A few things I notice while running the NB, First it asked me to install sentencepiece which I did it by running this => !pip install sentencepiece after doing this and when running code subword(1000) or subword(200) or subword(10000) I get the following error Not found: ""tmp/texts.out"": No such file or directory Error #2

harish3110 · May 6, 2020, 2:07am

For a batch size of 64 how do we get 90 tokens?

sgugger · May 6, 2020, 2:08am

I don’t understand your question.

jwuphysics · May 6, 2020, 2:08am

The batchsize was 6, each batch spans 15 words/tokens, and there are 90 words/tokens in the ~~corpus~~ stream.

ilovescience · May 6, 2020, 2:08am

Would it be helpful to have overlap between the batches? Like part of the sentence from batch 1 is still in batch 2?

0tist · May 6, 2020, 2:09am

why do we make a split across the columns rather than splitting it long the rows ? wont that affect the essence of the sentence for our model to learn?

quantum · May 6, 2020, 2:10am

Do any language models attempt to provide meaning? For instance, “I’m going to the store” is the opposite of “I’m not going to the store”. Or: “I barely understand this stuff” and “that ball came so close to my ear I heard it whistle”. Both contain the idea of something almost happening, being right on the border.

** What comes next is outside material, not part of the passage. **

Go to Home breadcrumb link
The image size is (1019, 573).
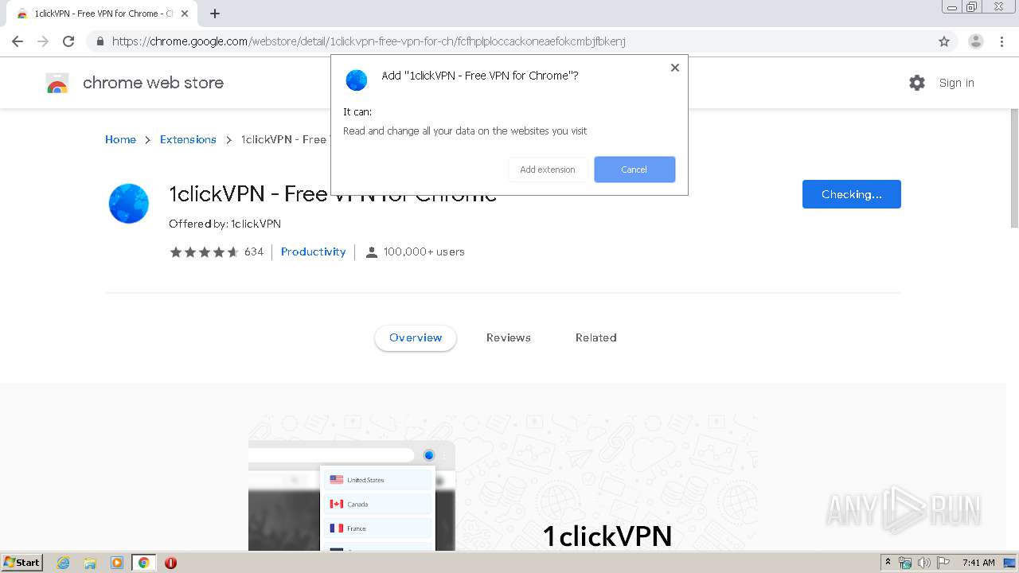120,139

Is there a way to indicate this kind of subtlety in a language model?

victor.vargas · May 6, 2020, 2:10am

Wha was the reason why it was done like that? would it affect the training by doing a continuous corpus per batch batch instead of the split done?

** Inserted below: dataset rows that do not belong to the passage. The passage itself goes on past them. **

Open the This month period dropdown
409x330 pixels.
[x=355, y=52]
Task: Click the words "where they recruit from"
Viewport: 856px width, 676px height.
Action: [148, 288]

sgugger · May 6, 2020, 2:11am

The model has a state, so it needs to read contiguous texts.

Yolo · May 6, 2020, 2:11am

Why is it important to keep each row independant in the mini batch?

sgugger · May 6, 2020, 2:12am

That’s the whole point of training a language model. It won’t just learn things about words individually, but how they work in a sentence, grammar rules, etc.

sgugger · May 6, 2020, 2:12am

If you put the same rows, you won’t have very good gradients for SGD.